Prólogo
La policía no tardó mucho tiempo en rodear todo el perímetro del lugar. En cuanto las alarmas del banco sonaron varias patrullas se dirigieron hacia la calle donde este se encontraba, pero los atracadores habían sabido callar los incesantes sonidos que alertaban a la justicia sobre su delito. No eran idiotas. Reiner, el líder de la banda, había previsto todo.
Estaban más que listos.
—¡Abajo, las manos a la nuca! ¡Ahora, ahora, ahora! —gritó una chica alta y morena, entrando al lado de una rubia de nariz aguileña. Todos obedecieron en cuanto echaron una mirada a las armas que llevaban en mano.
En cuestión de segundos, el lugar se llenó con el resto de atracadores de la banda. No eran demasiados, pero sí los suficientes como para hacer de perros ovejeros y reunir a toda la gente del banco en una esquina del salón principal en tan solo unos minutos.
Y entre esos perros ovejeros estaba Jean Kirschtein. Un chico joven bastante bélico y despistado, pero con gran habilidad para las armas de fuego y muy eficaz para cualquier plan existente.
A pesar de su naturaleza rebelde, Kirschtein sabía cumplir bien con su parte dentro de un equipo. Por supuesto, no sin antes causar un par de inconvenientes que después debían arreglarse. Aun así, era una persona flexible, tenaz y leal. Reiner lo mantenía en la banda por eso.
Mientras él se organizaba con su mano derecha y le daban indicaciones a la que haría de negociadora, el resto de integrantes se dividieron entre revisar toda la edificación y someter a los rehenes. Sin embargo, lo último había resultado más fácil de lo que creyeron; los clientes, visitantes y funcionarios del banco no opusieron resistencia alguna a tirarse de rodillas al suelo, así que de momento la tarea de Jean estaba terminada.
Aburrido de sólo estar parado como un idiota, se giró para mirar a su compañera.
—Iré a echar un vistazo, Ymir. Regreso luego —avisó y no esperó respuesta, sólo se marchó.
Empezó a caminar lento, examinando con la mirada el lugar en el que pasarían las siguientes horas. Lucía como un establecimiento bancario común y corriente. Además de los grandes espacios no había nada demasiado impresionante por allí, aunque Jean no se dejaba engañar: tenía la certeza de que se llevaría algo estupendo de ese atraco.
Confiaba lo suficiente en Reiner como para saber que el plan no iba a fracasar. La policía no era tan inteligente como él y una vez dentro del lugar todo éxito estaba asegurado.
Los rehenes se veían débiles.
A cada paso que daba, algunos temblaban de pavor. Otros no dejaban de llorar y suplicarle a Dios por su vida... Veían a una persona con un arma en mano y era suficiente para someterlos.
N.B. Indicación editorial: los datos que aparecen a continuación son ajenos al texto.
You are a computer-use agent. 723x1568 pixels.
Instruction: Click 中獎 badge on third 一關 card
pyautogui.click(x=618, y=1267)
Casi le daba risa la situación.
Pero entonces lo encontró.
Un chico del fondo, seguramente de un par de años más que él, lo miraba con detenimiento. Sus ojos oscuros no destilaban miedo, sino respeto y precaución. Aun así, el tipo parecía ser lo suficientemente valiente como para ver a un atracador sin importarle que este lo notara y lo observara de vuelta. Ningún otro rehén podía mirar a sus captores sin echarse a llorar antes.
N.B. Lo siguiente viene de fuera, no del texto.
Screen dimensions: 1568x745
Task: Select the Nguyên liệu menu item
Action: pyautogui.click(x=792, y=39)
Jean, hastiado de ese concurso de miradas, sostuvo firmemente su metralleta —le daba más seguridad— y se acercó a paso brusco.
—Oye, tú, ¿qué demonios mirabas?
El chico no respondió.
Al acercarse se dio cuenta de que sus ojos no eran oscuros, como creyó, sino que de hecho eran muy claros. Tenían un brillo tranquilo y un color marrón bastante similar al corazón de una avellana.
Su piel morena lucía casi pintada y era decorada por numerosas pecas. ¿Cómo una persona podía tener tantos puntitos en la piel? Jean no había visto antes a alguien así. Tal vez fue por eso que su mirada se perdió analizando la curiosa estética del rehén.
Cuando dejó de contemplarlo, se percató de que en todo ese tiempo el zoquete no le había contestado. Seguía limitándose a mirarlo.
—¡Oye! —repitió un poco más cabreado, creyendo que esta vez él contestaría o al menos daría indicios de no tener una parálisis cerebral.
Pero no. Finalmente el chico se decidió por voltear la cabeza. Sin ningún gesto de miedo o vergüenza, simplemente normalidad. Aquello descolocó a Jean. ¿Es que acaso no le asustaba la situación? ¡Era un puto rehén, por todos los dioses! ¡Y ni siquiera se movió cuando un atracador armado le llamó directamente! Quizás estaba enfermo o sólo era demasiado idiota.
Fuese como fuese, esa sensación en el pecho resultaba desagradable. Algo dentro de Jean le decía que ese pecoso iba a causar bastantes problemas.